Os policiais citaram na audiência de custódia que um dos suspeitos atirou contra eles, na tentativa de escapar da perseguição, e que Cloves tentou escapar correndo pela areia da praia. Já no boletim de ocorrência registrado na noite do crime pela Delegacia Plantonista Sul, é relatado que “quando os autores do roubo viram a viatura policial, diminuíram a velocidade do veículo e o acusado identificado como Cloves saltou do mesmo em movimento e bateu o rosto em uma placa de trânsito para pedestre e mesmo assim continuou correndo, tentando fugir dos policiais; ato contínuo, este indivíduo foi alcançado pelos PMs, sendo que o outro elemento que conduzia o veículo roubado, um Corsa Sedan, como citado anteriormente, conseguiu empreender fuga”. O outro assaltante ainda não foi identificado, nem o carro e os pertences foram recuperados.

Cloves foi autuado em flagrante por roubo majorado, sendo apresentado no dia seguinte à audiência. Ele apresentava ferimentos no rosto e acusou os policiais de agressão. A juíza Vanessa Serafim validou a prisão em flagrante, mas mandou instaurar o inquérito contra os policiais por considerar que há contradição entre as versões. “A divergência ente as versões apresentadas nos autos e a falta de consistência no tocante a descrição fática, tornam os indícios de autoria frágeis a ponto de serem suficientes a justificar o decreto prisional neste momento”, escreveu ela, determinando a soltura do acusado por considerar ele tem emprego, endereço fixo e “demonstrou não fornecer risco de atrapalhar a instrução criminal”.
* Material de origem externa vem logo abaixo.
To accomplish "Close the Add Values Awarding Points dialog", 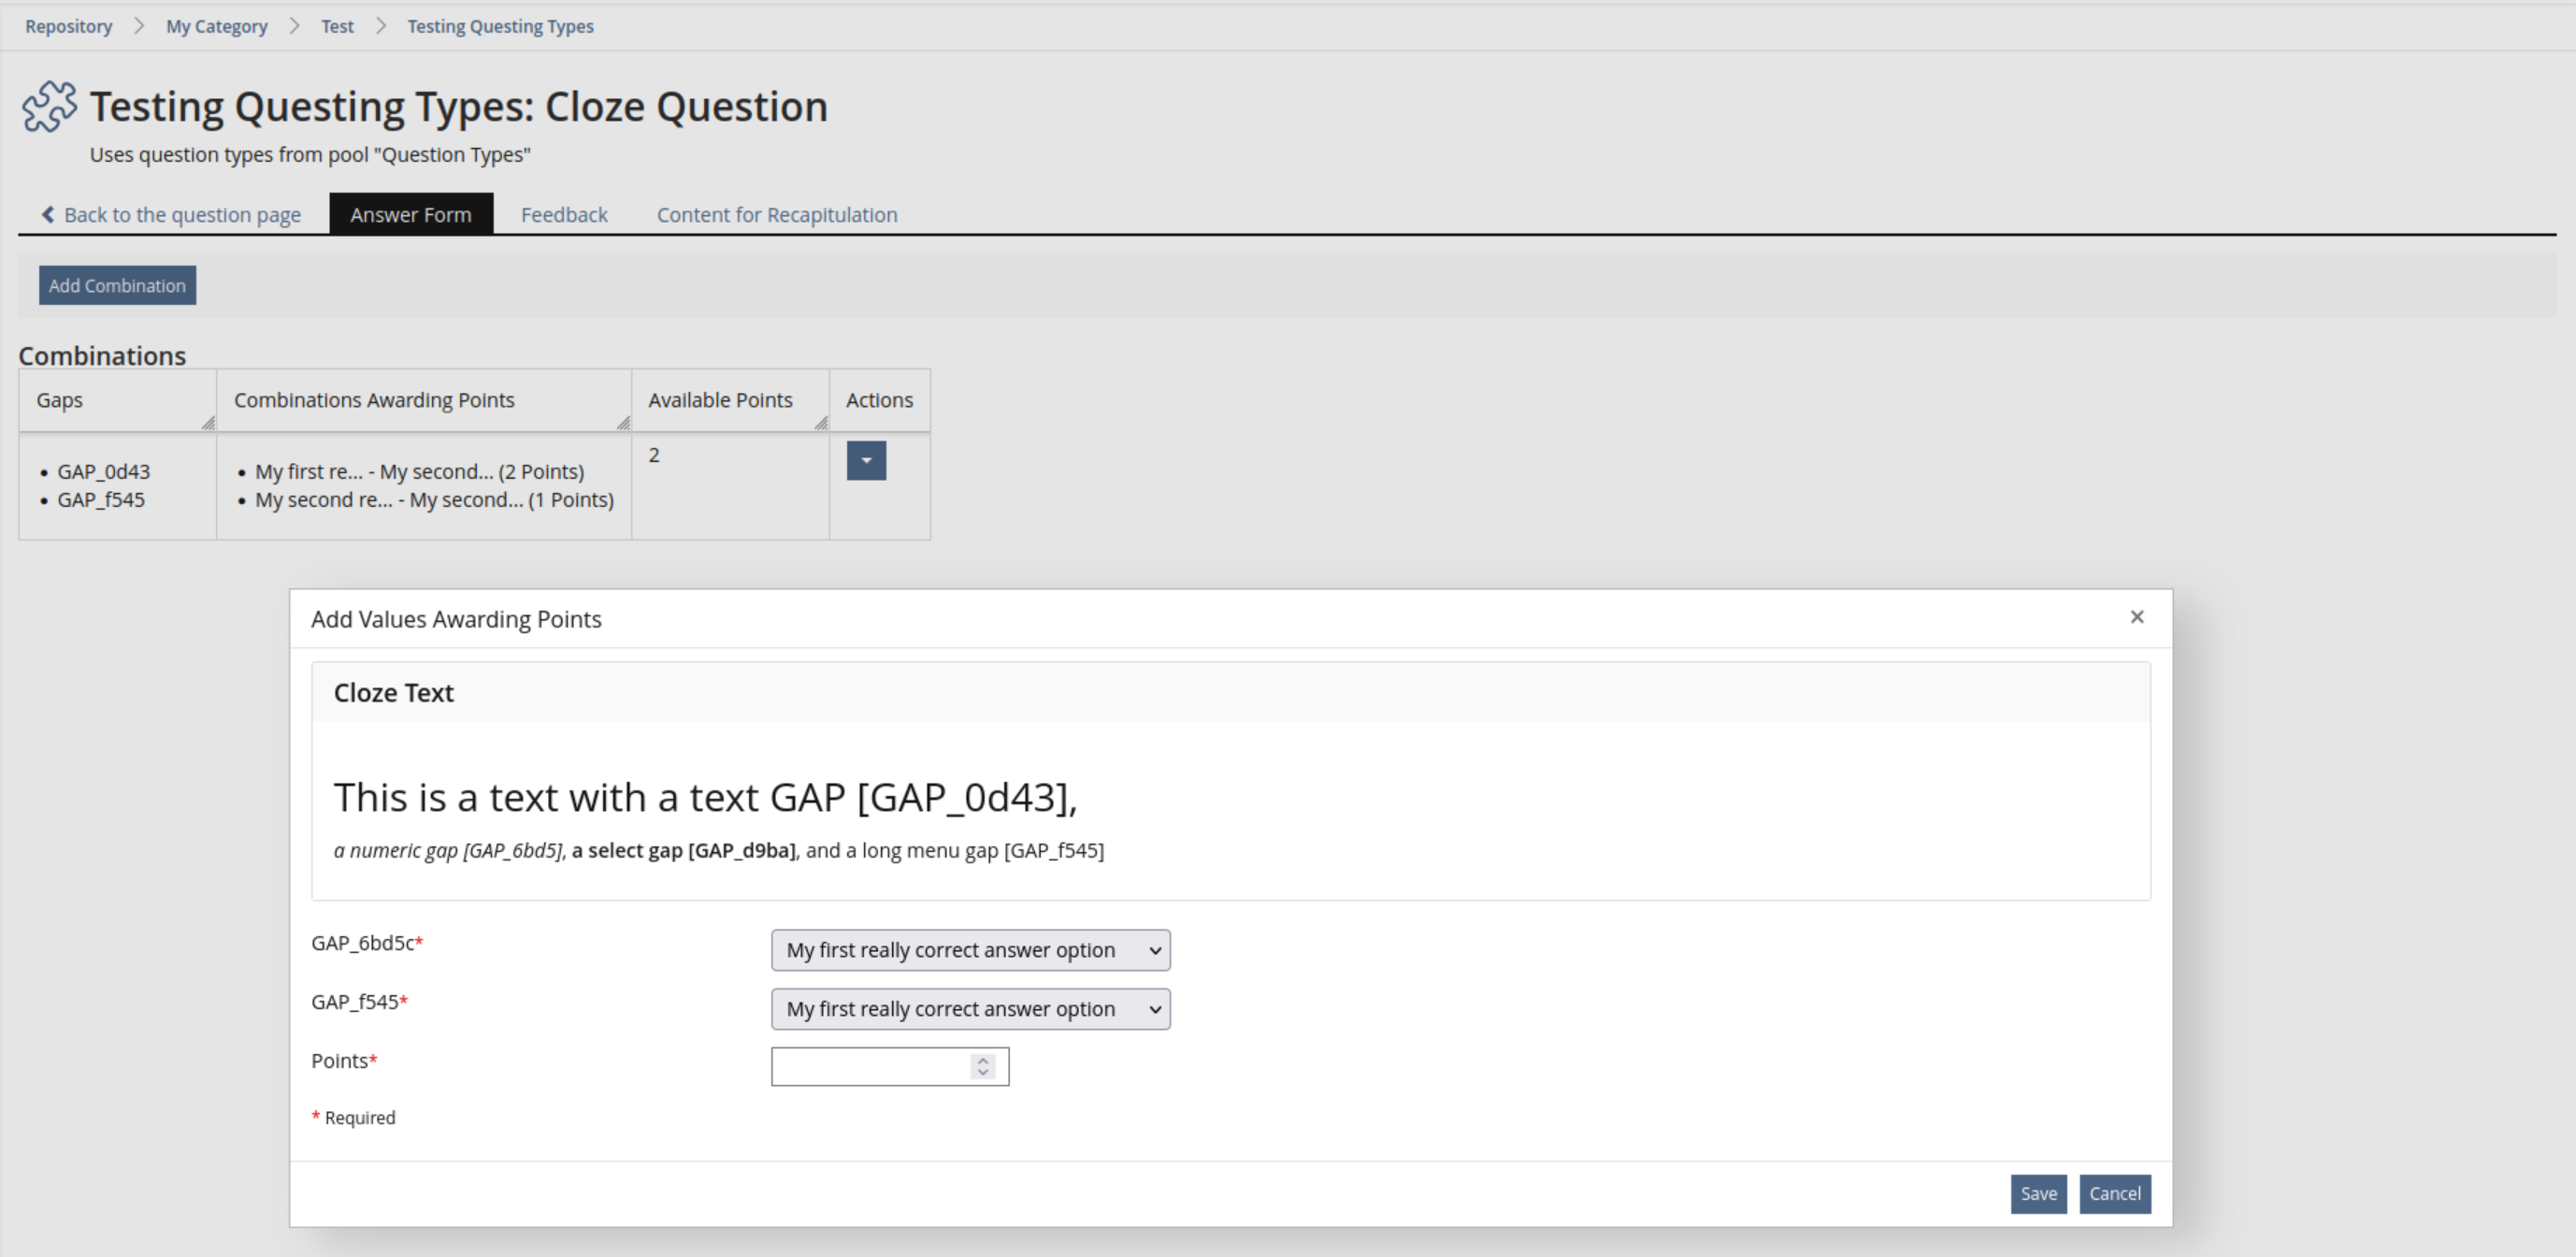I will point(2136,617).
A magistrada ordenou ainda que o Instituto Médico-Legal (IML) faça um novo e detalhado exame de corpo delito em Cloves, a título de esclarecer duas questões: “se o corte da sobrancelha esquerda foi o único ferimento encontrado no flagranteado ou se existem outros ferimentos, cicatrizes ou marcas compatíveis com o relato de queda de um carro em movimento e choque contra uma placa de trânsito”; e“se o ferimento identificado na cabeça foi compatível com o relato de lesão contundente causada por choque contra placa de trânsito”. Assim que concluído, o laudo também deve ser remetido à promotoria do MPE.

Sobre a alegação de tortura, o Comando da PM informou que seus cursos de formação e aprimoramento “seguem as diretrizes da Secretaria Nacional de Segurança Pública (Senasp), cuja matriz curricular é pautada nos preceitos e tratados internacionais de Direitos Humanos, dos quais o Brasil é signatário”.